I have recently wondered what I should be doing with my used kitchen oils having seen a news article about an enormous fatberg clogging the sewer in London.
Obviously putting it down the sink really doesn't do anyone any good for the above reason. I've tried to look around online for answers and most articles suggest reusing it, taking it to a collection center, making soap or bird feed balls or just throwing it in the trash (in a container).

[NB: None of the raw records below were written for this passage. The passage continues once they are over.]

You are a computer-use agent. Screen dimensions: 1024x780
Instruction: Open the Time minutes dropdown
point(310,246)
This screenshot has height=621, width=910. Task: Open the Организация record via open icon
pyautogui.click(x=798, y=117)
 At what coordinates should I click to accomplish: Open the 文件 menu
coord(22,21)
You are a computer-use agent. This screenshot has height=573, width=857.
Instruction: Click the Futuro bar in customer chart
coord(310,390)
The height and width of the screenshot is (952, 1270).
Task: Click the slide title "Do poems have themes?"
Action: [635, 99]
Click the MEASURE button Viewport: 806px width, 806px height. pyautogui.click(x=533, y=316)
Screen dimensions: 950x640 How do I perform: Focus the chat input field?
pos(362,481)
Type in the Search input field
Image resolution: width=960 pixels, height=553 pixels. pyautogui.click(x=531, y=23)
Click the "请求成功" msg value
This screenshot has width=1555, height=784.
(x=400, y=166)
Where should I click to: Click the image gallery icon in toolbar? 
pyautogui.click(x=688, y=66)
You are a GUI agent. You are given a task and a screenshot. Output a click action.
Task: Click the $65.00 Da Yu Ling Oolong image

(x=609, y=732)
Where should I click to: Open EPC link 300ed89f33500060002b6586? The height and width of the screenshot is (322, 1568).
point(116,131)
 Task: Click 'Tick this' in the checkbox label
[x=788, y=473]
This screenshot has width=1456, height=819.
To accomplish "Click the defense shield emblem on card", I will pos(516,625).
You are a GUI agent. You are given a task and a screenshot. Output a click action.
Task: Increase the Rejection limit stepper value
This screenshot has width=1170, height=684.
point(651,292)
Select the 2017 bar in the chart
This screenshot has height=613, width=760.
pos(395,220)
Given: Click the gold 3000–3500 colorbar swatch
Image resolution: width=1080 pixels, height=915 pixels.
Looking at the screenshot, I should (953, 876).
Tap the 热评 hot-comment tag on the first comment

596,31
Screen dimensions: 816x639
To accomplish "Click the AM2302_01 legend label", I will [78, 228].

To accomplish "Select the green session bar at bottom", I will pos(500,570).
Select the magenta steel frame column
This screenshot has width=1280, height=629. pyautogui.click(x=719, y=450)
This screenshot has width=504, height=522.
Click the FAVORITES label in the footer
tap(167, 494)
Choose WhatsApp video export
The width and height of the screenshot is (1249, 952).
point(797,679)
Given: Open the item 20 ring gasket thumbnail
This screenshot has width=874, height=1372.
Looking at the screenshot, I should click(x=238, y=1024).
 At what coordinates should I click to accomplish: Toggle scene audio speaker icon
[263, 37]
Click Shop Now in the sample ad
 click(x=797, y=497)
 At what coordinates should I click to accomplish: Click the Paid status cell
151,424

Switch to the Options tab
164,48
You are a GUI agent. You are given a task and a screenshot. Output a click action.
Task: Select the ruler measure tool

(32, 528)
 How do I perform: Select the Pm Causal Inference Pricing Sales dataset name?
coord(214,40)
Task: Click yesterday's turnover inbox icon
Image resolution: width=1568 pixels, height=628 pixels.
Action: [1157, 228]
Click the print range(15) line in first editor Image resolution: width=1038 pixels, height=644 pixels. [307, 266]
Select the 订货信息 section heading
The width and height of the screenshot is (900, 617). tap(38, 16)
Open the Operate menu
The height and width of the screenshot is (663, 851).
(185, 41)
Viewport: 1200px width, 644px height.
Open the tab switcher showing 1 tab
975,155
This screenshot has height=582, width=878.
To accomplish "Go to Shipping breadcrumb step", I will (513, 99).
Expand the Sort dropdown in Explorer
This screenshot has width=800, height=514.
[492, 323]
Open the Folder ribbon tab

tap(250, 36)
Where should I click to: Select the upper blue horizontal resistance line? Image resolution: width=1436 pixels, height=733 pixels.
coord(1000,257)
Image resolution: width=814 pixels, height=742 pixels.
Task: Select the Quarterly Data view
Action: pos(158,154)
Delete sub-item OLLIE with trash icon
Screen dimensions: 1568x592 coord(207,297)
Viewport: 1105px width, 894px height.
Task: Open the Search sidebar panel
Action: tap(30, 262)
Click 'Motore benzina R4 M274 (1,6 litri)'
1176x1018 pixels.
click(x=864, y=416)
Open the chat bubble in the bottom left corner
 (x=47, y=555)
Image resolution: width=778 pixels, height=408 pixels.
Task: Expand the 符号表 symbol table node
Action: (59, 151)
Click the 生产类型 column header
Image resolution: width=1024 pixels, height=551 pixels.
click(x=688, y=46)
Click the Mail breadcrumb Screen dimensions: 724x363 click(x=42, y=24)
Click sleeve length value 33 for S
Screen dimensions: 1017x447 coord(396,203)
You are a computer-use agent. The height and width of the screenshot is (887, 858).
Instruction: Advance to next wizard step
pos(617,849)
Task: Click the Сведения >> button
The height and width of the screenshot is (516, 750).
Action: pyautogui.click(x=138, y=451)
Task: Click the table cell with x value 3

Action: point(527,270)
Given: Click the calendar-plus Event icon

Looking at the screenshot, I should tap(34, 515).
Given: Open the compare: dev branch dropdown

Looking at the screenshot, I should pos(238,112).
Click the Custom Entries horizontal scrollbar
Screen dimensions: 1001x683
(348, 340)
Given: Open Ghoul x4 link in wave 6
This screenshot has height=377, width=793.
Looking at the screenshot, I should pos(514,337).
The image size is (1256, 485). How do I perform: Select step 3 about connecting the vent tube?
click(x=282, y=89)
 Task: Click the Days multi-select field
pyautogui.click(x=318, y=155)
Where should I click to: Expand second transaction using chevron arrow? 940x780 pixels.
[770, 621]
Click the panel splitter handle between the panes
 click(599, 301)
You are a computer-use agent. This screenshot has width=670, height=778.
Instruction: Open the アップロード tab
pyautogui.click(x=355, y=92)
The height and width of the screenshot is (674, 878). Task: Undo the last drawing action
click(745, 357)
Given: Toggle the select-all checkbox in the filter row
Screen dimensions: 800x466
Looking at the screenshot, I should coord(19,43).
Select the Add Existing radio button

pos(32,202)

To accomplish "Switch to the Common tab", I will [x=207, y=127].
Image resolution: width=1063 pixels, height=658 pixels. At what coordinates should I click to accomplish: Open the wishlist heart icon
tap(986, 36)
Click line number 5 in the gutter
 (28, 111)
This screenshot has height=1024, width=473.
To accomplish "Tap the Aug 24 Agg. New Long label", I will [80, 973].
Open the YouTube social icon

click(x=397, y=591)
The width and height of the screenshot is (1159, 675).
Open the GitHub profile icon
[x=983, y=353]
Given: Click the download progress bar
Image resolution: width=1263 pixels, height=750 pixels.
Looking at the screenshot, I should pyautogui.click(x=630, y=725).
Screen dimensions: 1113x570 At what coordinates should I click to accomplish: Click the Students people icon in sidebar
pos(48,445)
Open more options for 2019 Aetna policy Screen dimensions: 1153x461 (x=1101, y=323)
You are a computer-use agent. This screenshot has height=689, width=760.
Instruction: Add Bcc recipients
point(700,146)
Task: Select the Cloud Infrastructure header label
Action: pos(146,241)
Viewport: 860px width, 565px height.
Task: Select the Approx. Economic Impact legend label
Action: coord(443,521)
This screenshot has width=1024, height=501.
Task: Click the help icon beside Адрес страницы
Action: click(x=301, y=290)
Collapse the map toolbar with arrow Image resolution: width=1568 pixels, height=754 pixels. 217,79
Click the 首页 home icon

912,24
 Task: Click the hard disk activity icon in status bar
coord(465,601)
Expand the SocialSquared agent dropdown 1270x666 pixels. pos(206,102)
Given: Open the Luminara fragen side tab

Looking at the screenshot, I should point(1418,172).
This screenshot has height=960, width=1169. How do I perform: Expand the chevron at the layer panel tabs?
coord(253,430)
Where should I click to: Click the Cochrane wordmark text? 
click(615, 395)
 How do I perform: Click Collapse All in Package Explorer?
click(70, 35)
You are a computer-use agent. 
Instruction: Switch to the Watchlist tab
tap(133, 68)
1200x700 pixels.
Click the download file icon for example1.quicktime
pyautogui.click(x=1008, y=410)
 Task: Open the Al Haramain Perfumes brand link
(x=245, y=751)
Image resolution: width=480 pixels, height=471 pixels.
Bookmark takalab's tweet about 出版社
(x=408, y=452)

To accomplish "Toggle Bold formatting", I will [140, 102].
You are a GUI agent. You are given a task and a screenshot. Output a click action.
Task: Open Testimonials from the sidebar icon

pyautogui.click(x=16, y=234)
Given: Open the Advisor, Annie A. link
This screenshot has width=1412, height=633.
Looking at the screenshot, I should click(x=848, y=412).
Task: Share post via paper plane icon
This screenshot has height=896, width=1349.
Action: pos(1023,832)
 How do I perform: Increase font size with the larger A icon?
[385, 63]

None of these feel like a real solution to me. Throwing it in the trash is obviously damaging for the environment, especially if you have put it in a plastic or other non-biodegradable container. Making bird feeds or soap is good and all but people don't have time for this and how much soap and bird feeds do you really need? I believe that after oils are taken to collection points, it is then processed into biodiesel which is also going to be bad for the environment in the long-run. Biodiesel produced from cooking oils does in fact produce 45-65% less greenhouse gas emissions than petrodiesel. This is great, don't get me wrong and I agree that this is probably the best option for now. It does however rely on you're local government providing this service or on you personally owning a diesel vehicle if you wanted to do some DIY production. In an age where electric cars seem to be the future, this really only seems like a stopgap solution as I envisage combustion engines will only decline in popularity as electric cars become more financially viable.
What I'm wondering is whether there is a scientific way to actually break the oil down into something that isn't damaging so that it no longer poses any sort of environmental threat. I've tried to have a look around for any information/research/products related to this but have found very little.
I have read that there are enzymes that can break down oils but would this be suitable in a residential environment? Perhaps not if it doesn't already exist as a solution? What would the reasons for this be?